══ DATA SUPPLIED
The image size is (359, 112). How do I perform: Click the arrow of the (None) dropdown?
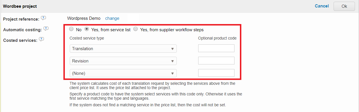[173, 74]
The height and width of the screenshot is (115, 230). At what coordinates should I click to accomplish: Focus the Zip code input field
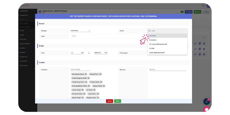(x=167, y=70)
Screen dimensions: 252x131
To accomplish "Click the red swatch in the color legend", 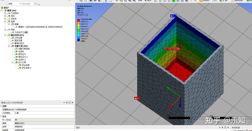I will (78, 20).
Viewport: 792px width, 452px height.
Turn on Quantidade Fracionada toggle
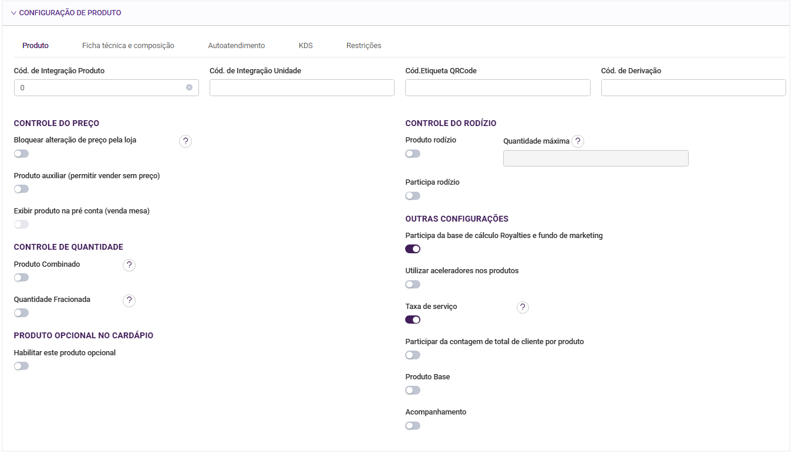(22, 312)
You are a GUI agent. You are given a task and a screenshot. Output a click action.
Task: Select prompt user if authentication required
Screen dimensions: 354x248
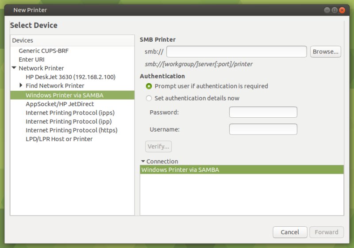[149, 86]
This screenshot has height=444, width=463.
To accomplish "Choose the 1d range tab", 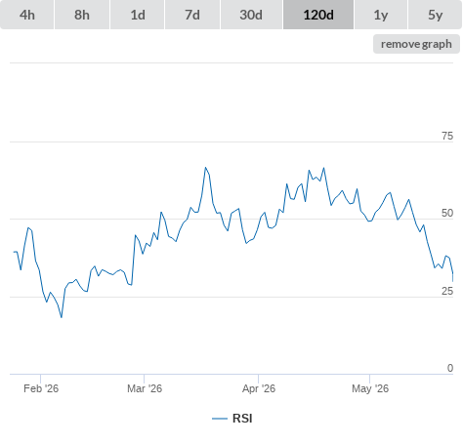I will [x=138, y=15].
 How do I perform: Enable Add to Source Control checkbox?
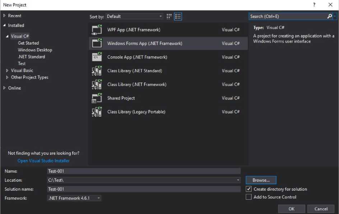249,197
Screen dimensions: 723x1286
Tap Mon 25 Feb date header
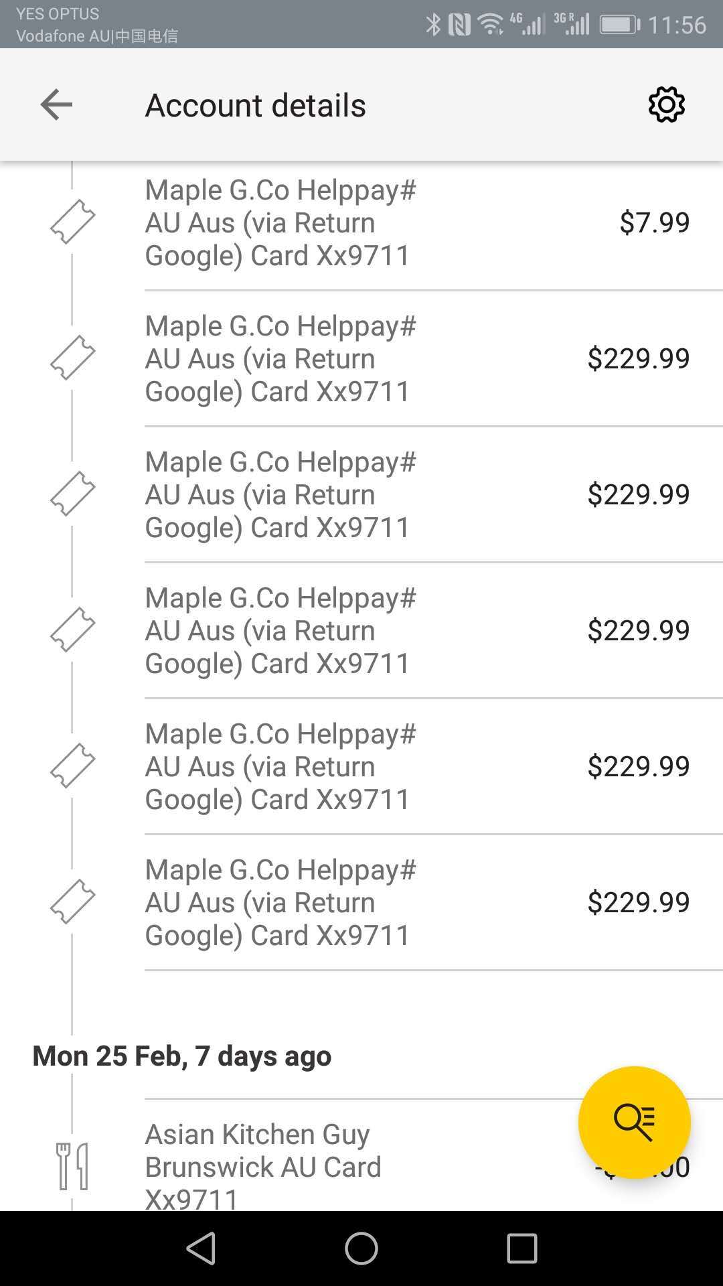[182, 1056]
════
TASK ITEM: From the line containing "How do I perform: Enable" to the final line of the entries, both included, transcribe every line exactly, omit the pictures, and add nothing more.

RESPONSE TO THIS EXERCISE:
 How do I perform: Enable Add to Source Control checkbox?
249,197
Screen dimensions: 723x1286
Tap Mon 25 Feb date header
[182, 1056]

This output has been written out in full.